Rocky Mountain Section (SEPM)

Abstract


Cenozoic Paleogeography of the West-Central United States, 1985
Pages 171-185

Paleoenvironments of the Paleocene Sentinel Butte Formation, Knife River Area, West-Central North Dakota

Daniel J. Daly, Gerald H. Groenewold, Craig R. Schmit

Abstract

Utilizing the approach of Winczewski (1982), subsurface lithologic and geophysical information was used to identify and study four sedimentation intervals in the Paleocene lower Sentinel Butte Formation of the upper Fort Union Group in the Knife River area of west-central North Dakota (east-central Williston Basin). Each of the four intervals (from base to top - Kinneman Creek, Antelope Creek, Spaer, and Beulah-Zap) is mappable over the 4,290 sq km (1,650 sq mi) study area. Each interval consists of a medium- to fine-grained clastic component capped by a lignite or group of related lignites (lignitic component) for which the interval is named.

Primarily on the basis of sediment distribution patterns, coupled with results of studies elsewhere in the basin, the lower Sentinel Butte Formation in the study area is interpreted as a record of swamp (lignitic components) and fluvio-lacustrine (clastic components) conditions that alternately dominated a broad, flat, alluvial plain with drainage east to southeast, perhaps to the distal Cannonball sea.

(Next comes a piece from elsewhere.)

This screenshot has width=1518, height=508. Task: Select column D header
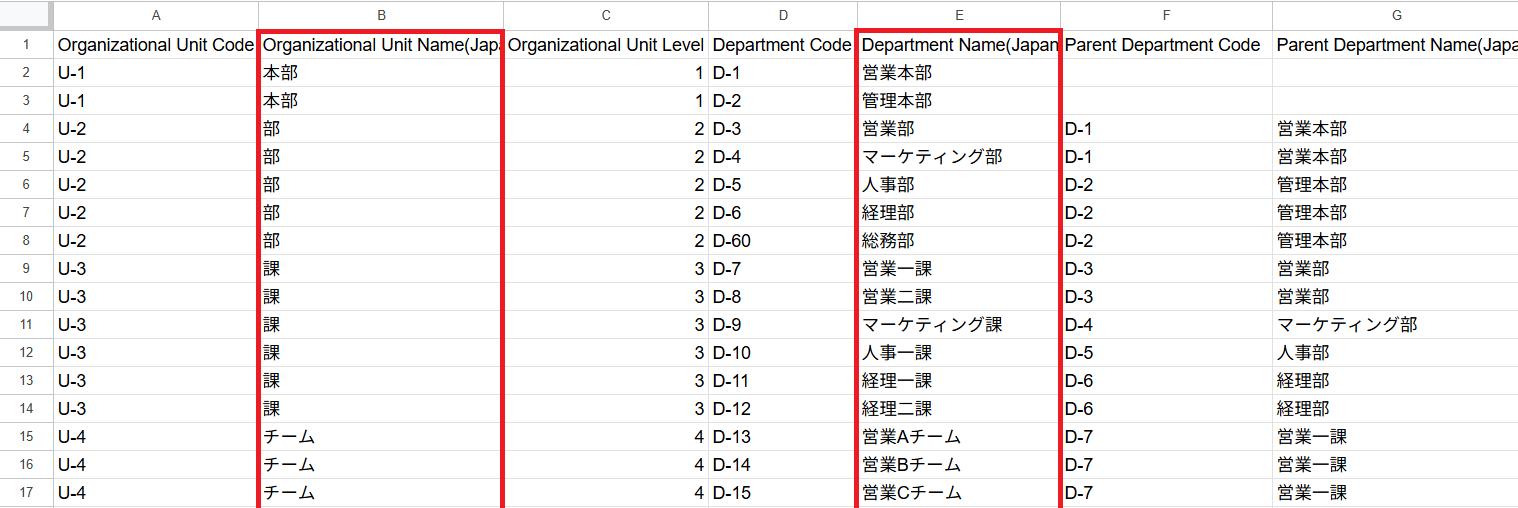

Neither the marine-deltaic model (Jacob, 1976a) nor the tectonic-fluvial model (Winczewski, 1982) adequately address all of the stratigraphic and sedimentologic relationships observed either in the study area or regionally in the Williston Basin for the upper Fort Union Group.

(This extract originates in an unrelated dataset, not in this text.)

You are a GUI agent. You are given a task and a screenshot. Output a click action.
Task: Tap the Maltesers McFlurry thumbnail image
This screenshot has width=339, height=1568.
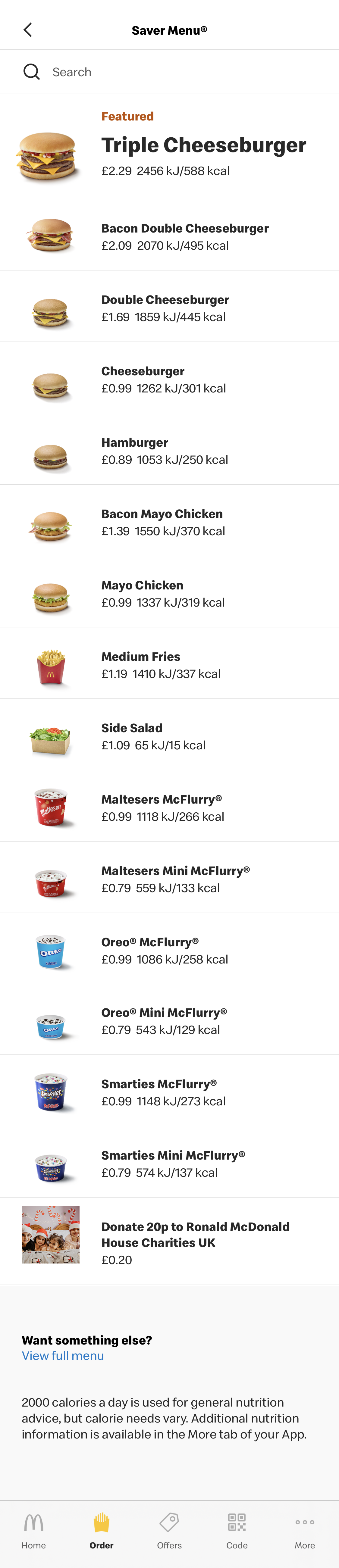pos(51,806)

The development of a comprehensive depositional model for the alluvial-plain setting of the upper Fort Union Group in the Williston basin including an explanation for the occurrence of widespread lignites, is contingent on the following, all of which are presently lacking: (1) the delineation of the stratigraphic and areal distribution of lignites in outcrop and in the subsurface to provide regional stratigraphic framework; (2) integration of surface and subsurface information on a regional basis to establish facies relationships for environmental interpretation; and (3) the establishment of a geologic time framework for the Paleocene in the Williston basin. Such a model for the upper Paleocene in the Williston Basin must take into consideration the possible effects of tectonics within the Basin, Paleocene eustatic sea-level changes, and climate.